150 year history of official dissembling about protest numbers
Written By: London Socialist Historians Group
Date: January 2002
Date: January 2002
Published In LSHG Newsletter Issue 14: Lent 2002
Members of the London Socialist Historians Group attended the 100,000-strong anti-war demonstration in London on November 18th. Following police claims that only 15,000 people had attended, we issued the following press release:
“The London Socialist Historians Group, sponsors of the socialist history seminar at the Institute of Historical Research in central London, have pointed out that there is an historical parallel for official underestimation of the numbers attending protests in the Capital stretching back 150 years. “At the Stop the War demonstration on 18th November, police estimated 15,000 had attended, while the organisers put the figure at 100,000. By an interesting coincidence 15,000 was also the number estimated as attending the Chartist protest at Kennington Common on Monday 10th April 1848 by the senior police officer in charge Richard Mayne. Chartist organisers argued that 100,000 plus had attended, and historians have tended to support this estimate, by reference to photographs of the protest and other evidence.

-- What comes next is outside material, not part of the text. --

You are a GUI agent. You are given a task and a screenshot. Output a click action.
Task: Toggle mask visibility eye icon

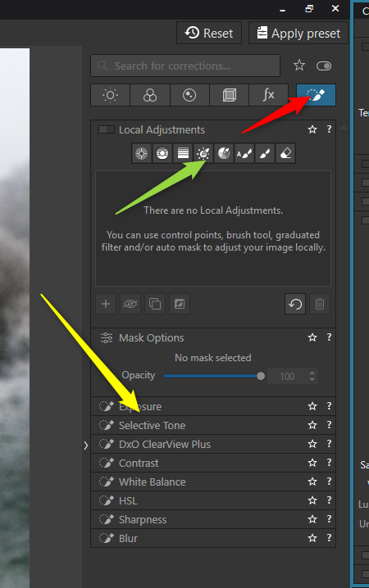pyautogui.click(x=130, y=304)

“London Socialist Historians Convenor Keith Flett said, Underestimating the numbers on demonstrations in order to downplay the significance of protests is one of the oldest tricks of authority in Britain. It is not the preserve of the paranoid or conspiracy theorists either. Historical investigation into the Chartist demonstration on April 10th 1848 shows that the process of the 'official lie' was first used then and is still current today.”